← All Concepts
Distributed Systems
Vector Clocks
A mechanism for tracking causality in distributed systems. Each node maintains a vector of logical timestamps to determine the ordering of events.
**Vector clocks** solve the problem of ordering events in distributed systems where there's no global clock.
**How it works:**
- Each node maintains a vector [N1: t1, N2: t2, N3: t3] with one counter per node
- When a node does work, it increments its own counter
- When sending a message, attach the full vector
- When receiving, take element-wise max and increment own counter
**Comparing events:**
- Event A **happened before** B if all of A's counters ≤ B's counters
- Events are **concurrent** if neither happened before the other
- Concurrent events = potential conflict → application must resolve
**Example (3 nodes: A, B, C):**
```
A writes x=1 → [A:1, B:0, C:0]
B writes x=2 → [A:0, B:1, C:0] (concurrent with A!)

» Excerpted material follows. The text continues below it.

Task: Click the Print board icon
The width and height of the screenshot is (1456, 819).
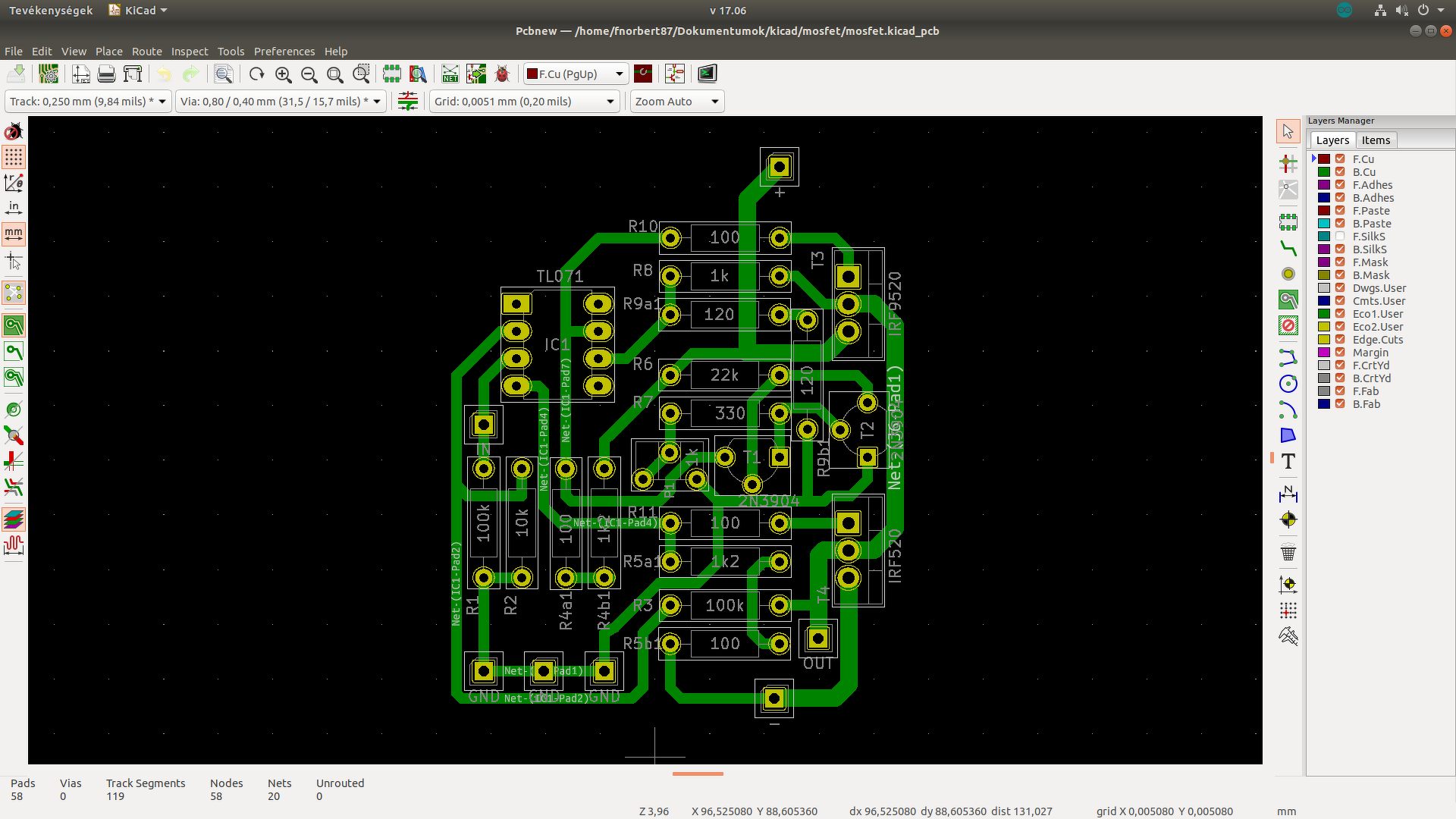Action: 107,74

A sends to C → C: [A:1, B:0, C:1]
```
**Limitations:** Vector size grows with number of nodes. Use dotted version vectors or interval tree clocks for large clusters.
Common Use Cases
- Conflict detection in multi-master replication (DynamoDB, Riak)
- Determining causal ordering of events
- Optimistic concurrency control in distributed systems
- Version tracking in collaborative editing
Advantages
- +Accurately detects causality and concurrency
- +No need for synchronized clocks
- +Enables conflict detection without data loss
- +Works across network partitions
Disadvantages
- -Vector size grows linearly with number of nodes
- -Storage overhead per data item
- -Application must handle conflict resolution
- -Complex to implement correctly